# [Instructions for the task]
From the first line to the last, restate the data word for word.
** Supplied records follows **
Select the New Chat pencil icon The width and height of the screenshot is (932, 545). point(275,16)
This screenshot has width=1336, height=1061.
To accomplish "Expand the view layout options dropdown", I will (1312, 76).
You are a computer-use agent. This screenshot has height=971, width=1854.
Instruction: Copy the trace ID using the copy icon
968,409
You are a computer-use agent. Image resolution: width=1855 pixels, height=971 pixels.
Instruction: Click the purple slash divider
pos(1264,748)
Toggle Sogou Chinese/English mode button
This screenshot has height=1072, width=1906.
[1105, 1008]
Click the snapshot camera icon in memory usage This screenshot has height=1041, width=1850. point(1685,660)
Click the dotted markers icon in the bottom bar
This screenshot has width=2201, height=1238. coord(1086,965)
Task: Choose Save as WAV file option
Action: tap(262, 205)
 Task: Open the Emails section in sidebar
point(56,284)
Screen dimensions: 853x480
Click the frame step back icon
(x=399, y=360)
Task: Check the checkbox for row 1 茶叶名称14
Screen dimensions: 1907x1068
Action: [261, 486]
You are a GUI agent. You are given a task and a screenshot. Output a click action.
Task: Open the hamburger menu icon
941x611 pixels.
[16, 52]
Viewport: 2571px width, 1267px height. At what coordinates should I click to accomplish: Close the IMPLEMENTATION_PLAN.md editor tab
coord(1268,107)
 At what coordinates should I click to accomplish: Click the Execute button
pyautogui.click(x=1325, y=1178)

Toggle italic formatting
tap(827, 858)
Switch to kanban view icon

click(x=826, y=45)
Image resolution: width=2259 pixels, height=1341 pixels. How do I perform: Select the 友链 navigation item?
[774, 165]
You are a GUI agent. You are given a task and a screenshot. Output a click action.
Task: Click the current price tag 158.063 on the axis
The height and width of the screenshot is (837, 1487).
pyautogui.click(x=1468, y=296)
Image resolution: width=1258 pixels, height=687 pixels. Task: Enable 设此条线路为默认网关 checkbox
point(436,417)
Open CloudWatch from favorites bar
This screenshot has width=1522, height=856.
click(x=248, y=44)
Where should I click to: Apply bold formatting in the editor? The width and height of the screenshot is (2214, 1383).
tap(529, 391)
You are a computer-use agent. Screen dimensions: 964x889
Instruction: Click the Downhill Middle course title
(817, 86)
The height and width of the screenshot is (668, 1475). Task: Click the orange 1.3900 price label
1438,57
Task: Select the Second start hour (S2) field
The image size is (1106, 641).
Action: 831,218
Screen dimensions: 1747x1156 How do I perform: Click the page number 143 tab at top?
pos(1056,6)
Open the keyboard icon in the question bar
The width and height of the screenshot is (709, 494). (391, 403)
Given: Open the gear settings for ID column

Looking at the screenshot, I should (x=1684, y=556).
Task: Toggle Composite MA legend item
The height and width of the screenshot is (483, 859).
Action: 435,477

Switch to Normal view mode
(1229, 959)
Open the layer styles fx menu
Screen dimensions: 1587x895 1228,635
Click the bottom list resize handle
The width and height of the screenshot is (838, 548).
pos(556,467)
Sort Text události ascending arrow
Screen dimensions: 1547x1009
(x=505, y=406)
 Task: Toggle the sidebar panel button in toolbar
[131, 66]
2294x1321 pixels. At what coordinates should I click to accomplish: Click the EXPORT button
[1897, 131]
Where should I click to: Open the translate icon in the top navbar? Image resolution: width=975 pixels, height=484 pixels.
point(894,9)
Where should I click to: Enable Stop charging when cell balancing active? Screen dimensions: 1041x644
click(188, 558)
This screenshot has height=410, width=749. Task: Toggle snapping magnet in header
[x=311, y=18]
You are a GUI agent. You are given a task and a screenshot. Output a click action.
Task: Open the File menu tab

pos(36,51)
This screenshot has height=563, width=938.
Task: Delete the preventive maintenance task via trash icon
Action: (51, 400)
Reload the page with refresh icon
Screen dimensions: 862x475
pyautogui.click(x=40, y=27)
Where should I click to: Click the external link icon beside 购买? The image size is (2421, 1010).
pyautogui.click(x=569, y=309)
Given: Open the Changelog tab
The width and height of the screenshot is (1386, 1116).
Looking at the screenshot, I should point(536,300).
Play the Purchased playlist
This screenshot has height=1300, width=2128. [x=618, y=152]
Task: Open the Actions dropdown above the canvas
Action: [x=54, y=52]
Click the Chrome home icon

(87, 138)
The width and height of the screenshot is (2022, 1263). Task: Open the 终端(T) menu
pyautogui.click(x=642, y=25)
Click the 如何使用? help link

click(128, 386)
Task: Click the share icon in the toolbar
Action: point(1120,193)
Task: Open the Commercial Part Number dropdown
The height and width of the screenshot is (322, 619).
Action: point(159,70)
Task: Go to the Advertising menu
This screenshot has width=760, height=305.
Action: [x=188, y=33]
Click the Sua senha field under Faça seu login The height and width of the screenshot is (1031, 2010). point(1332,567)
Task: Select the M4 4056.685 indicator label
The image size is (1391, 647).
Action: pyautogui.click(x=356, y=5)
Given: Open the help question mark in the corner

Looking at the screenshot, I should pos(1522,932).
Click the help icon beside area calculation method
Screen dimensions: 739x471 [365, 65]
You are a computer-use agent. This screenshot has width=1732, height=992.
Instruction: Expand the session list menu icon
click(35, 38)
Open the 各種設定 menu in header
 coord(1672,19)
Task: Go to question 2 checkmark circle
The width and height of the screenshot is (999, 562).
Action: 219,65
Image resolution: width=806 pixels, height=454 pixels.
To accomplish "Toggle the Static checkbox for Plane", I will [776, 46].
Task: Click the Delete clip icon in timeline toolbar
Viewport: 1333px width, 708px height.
** End of Supplied records **
# [Answer to this task]
Select the New Chat pencil icon The width and height of the screenshot is (932, 545). point(275,16)
This screenshot has width=1336, height=1061.
To accomplish "Expand the view layout options dropdown", I will (1312, 76).
You are a computer-use agent. This screenshot has height=971, width=1854.
Instruction: Copy the trace ID using the copy icon
968,409
You are a computer-use agent. Image resolution: width=1855 pixels, height=971 pixels.
Instruction: Click the purple slash divider
pos(1264,748)
Toggle Sogou Chinese/English mode button
This screenshot has height=1072, width=1906.
[1105, 1008]
Click the snapshot camera icon in memory usage This screenshot has height=1041, width=1850. point(1685,660)
Click the dotted markers icon in the bottom bar
This screenshot has width=2201, height=1238. coord(1086,965)
Task: Choose Save as WAV file option
Action: tap(262, 205)
 Task: Open the Emails section in sidebar
point(56,284)
Screen dimensions: 853x480
Click the frame step back icon
(x=399, y=360)
Task: Check the checkbox for row 1 茶叶名称14
Screen dimensions: 1907x1068
Action: [261, 486]
You are a GUI agent. You are given a task and a screenshot. Output a click action.
Task: Open the hamburger menu icon
941x611 pixels.
[16, 52]
Viewport: 2571px width, 1267px height. At what coordinates should I click to accomplish: Close the IMPLEMENTATION_PLAN.md editor tab
coord(1268,107)
 At what coordinates should I click to accomplish: Click the Execute button
pyautogui.click(x=1325, y=1178)

Toggle italic formatting
tap(827, 858)
Switch to kanban view icon

click(x=826, y=45)
Image resolution: width=2259 pixels, height=1341 pixels. How do I perform: Select the 友链 navigation item?
[774, 165]
You are a GUI agent. You are given a task and a screenshot. Output a click action.
Task: Click the current price tag 158.063 on the axis
The height and width of the screenshot is (837, 1487).
pyautogui.click(x=1468, y=296)
Image resolution: width=1258 pixels, height=687 pixels. Task: Enable 设此条线路为默认网关 checkbox
point(436,417)
Open CloudWatch from favorites bar
This screenshot has width=1522, height=856.
click(x=248, y=44)
Where should I click to: Apply bold formatting in the editor? The width and height of the screenshot is (2214, 1383).
tap(529, 391)
You are a computer-use agent. Screen dimensions: 964x889
Instruction: Click the Downhill Middle course title
(817, 86)
The height and width of the screenshot is (668, 1475). Task: Click the orange 1.3900 price label
1438,57
Task: Select the Second start hour (S2) field
The image size is (1106, 641).
Action: 831,218
Screen dimensions: 1747x1156 How do I perform: Click the page number 143 tab at top?
pos(1056,6)
Open the keyboard icon in the question bar
The width and height of the screenshot is (709, 494). (391, 403)
Given: Open the gear settings for ID column

Looking at the screenshot, I should (x=1684, y=556).
Task: Toggle Composite MA legend item
The height and width of the screenshot is (483, 859).
Action: 435,477

Switch to Normal view mode
(1229, 959)
Open the layer styles fx menu
Screen dimensions: 1587x895 1228,635
Click the bottom list resize handle
The width and height of the screenshot is (838, 548).
pos(556,467)
Sort Text události ascending arrow
Screen dimensions: 1547x1009
(x=505, y=406)
 Task: Toggle the sidebar panel button in toolbar
[131, 66]
2294x1321 pixels. At what coordinates should I click to accomplish: Click the EXPORT button
[1897, 131]
Where should I click to: Open the translate icon in the top navbar? Image resolution: width=975 pixels, height=484 pixels.
point(894,9)
Where should I click to: Enable Stop charging when cell balancing active? Screen dimensions: 1041x644
click(188, 558)
This screenshot has height=410, width=749. Task: Toggle snapping magnet in header
[x=311, y=18]
You are a GUI agent. You are given a task and a screenshot. Output a click action.
Task: Open the File menu tab

pos(36,51)
This screenshot has height=563, width=938.
Task: Delete the preventive maintenance task via trash icon
Action: (51, 400)
Reload the page with refresh icon
Screen dimensions: 862x475
pyautogui.click(x=40, y=27)
Where should I click to: Click the external link icon beside 购买? The image size is (2421, 1010).
pyautogui.click(x=569, y=309)
Given: Open the Changelog tab
The width and height of the screenshot is (1386, 1116).
Looking at the screenshot, I should point(536,300).
Play the Purchased playlist
This screenshot has height=1300, width=2128. [x=618, y=152]
Task: Open the Actions dropdown above the canvas
Action: [x=54, y=52]
Click the Chrome home icon

(87, 138)
The width and height of the screenshot is (2022, 1263). Task: Open the 终端(T) menu
pyautogui.click(x=642, y=25)
Click the 如何使用? help link

click(128, 386)
Task: Click the share icon in the toolbar
Action: point(1120,193)
Task: Open the Commercial Part Number dropdown
The height and width of the screenshot is (322, 619).
Action: point(159,70)
Task: Go to the Advertising menu
This screenshot has width=760, height=305.
Action: [x=188, y=33]
Click the Sua senha field under Faça seu login The height and width of the screenshot is (1031, 2010). point(1332,567)
Task: Select the M4 4056.685 indicator label
The image size is (1391, 647).
Action: pyautogui.click(x=356, y=5)
Given: Open the help question mark in the corner

Looking at the screenshot, I should pos(1522,932).
Click the help icon beside area calculation method
Screen dimensions: 739x471 [365, 65]
You are a computer-use agent. This screenshot has width=1732, height=992.
Instruction: Expand the session list menu icon
click(35, 38)
Open the 各種設定 menu in header
 coord(1672,19)
Task: Go to question 2 checkmark circle
The width and height of the screenshot is (999, 562).
Action: 219,65
Image resolution: width=806 pixels, height=454 pixels.
To accomplish "Toggle the Static checkbox for Plane", I will [776, 46].
Task: Click the Delete clip icon in timeline toolbar
Viewport: 1333px width, 708px height.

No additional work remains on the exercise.